> [Document excerpt]

= Beginning of Section =

Family drama explores themes of youth innocence, friendship, identity and masculinity and raises questions about African attitudes to animal rights
The pandemic notwithstanding, there is much activity in the film industry where local filmmaker Moreetsi Gabang is set to direct a short film titled “Mosimane.” Set in an unnamed village in Botswana, the film follows the story of a little boy who had to fight to save his dog after a rooster is killed. From the producer’s perspective, the narrative of the live action short film lends itself to African audiences that differ from attitudes of treatment of animals elsewhere.
Gabang explains: “Sometimes it takes a sacrifice to kill an dog for the sake of peace between villagers when the dog has done something ‘wrong.’ The boy was ordered to kill his favourite dog because it has done something that will cause tension between the villagers. This goes to perceptions of animal welfare in Africa as they differ by region, culture and custom.
“Although everyone has the right to practice their culture or religion, what may be regarded as lack of understanding or tolerance in African culture has resulted in conflict between traditional slaughter practitioners and animal welfare advocacy groups across the world. There are things that we Africans do that may cause an outcry among people and the animal rights activists who may consider the sacrifice as an act of cruelty to the animal.”
While the script for the short film is written and directed by Gabang, local company Nio Visuals will wear the production cap, casting local actors as part of the international screen. Production is expected to begin early in March with five days scheduled for shooting.
The short film is aimed for participation in film festivals across the world this year. Pre-production has already commenced by a production team consisting of more than 25 local filmmakers who will be working behind the scenes. “The genre of the film is a coming-of-age family drama that explores themes of youth innocence, friendship, identity and masculinity,” Gabang said.
Asked production in COVID-19 conditions, Gabang said with the right adaptation, work can still be done without compromising safety measures. “For this particular short film, we set out with the goal of telling a self-contained story with a minimalist approach to casting, locations and crew numbers,” he explained.
“Wearing masks on set will be mandatory, constant temperature checks done and provision of sanitation to all personnel ensured. Logistics are trickier under COVID-19 but there is no reason why local productions like this one cannot continue to be made.”
Gabang obtained a First for his Masters after receiving the Vice Chancellor Postgraduate International Scholarship to study at UAL: London College of Communication. His short film, “Motswakwa” (Foreigner), was nominated for Best Short Film at the 2019 Africa Movie Academy Awards and went on to screen at film festivals worldwide. He is a former BA valedictorian at AFDA JHB, Talents Durban 2017 and is a Talents Berlinale 2018 alumni.

= End of Section =

> [Dataset extract]

= Beginning of Section =

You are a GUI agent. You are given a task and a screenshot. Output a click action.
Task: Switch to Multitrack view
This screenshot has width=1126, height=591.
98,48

= End of Section =

> [How to complete this task] Repeat word for word the part of the article about Moreetsi Gabang's short film that opens with "While the script" and closes with "scheduled for shooting.". The lines above are not needed here.

> [Response area]
While the script for the short film is written and directed by Gabang, local company Nio Visuals will wear the production cap, casting local actors as part of the international screen. Production is expected to begin early in March with five days scheduled for shooting.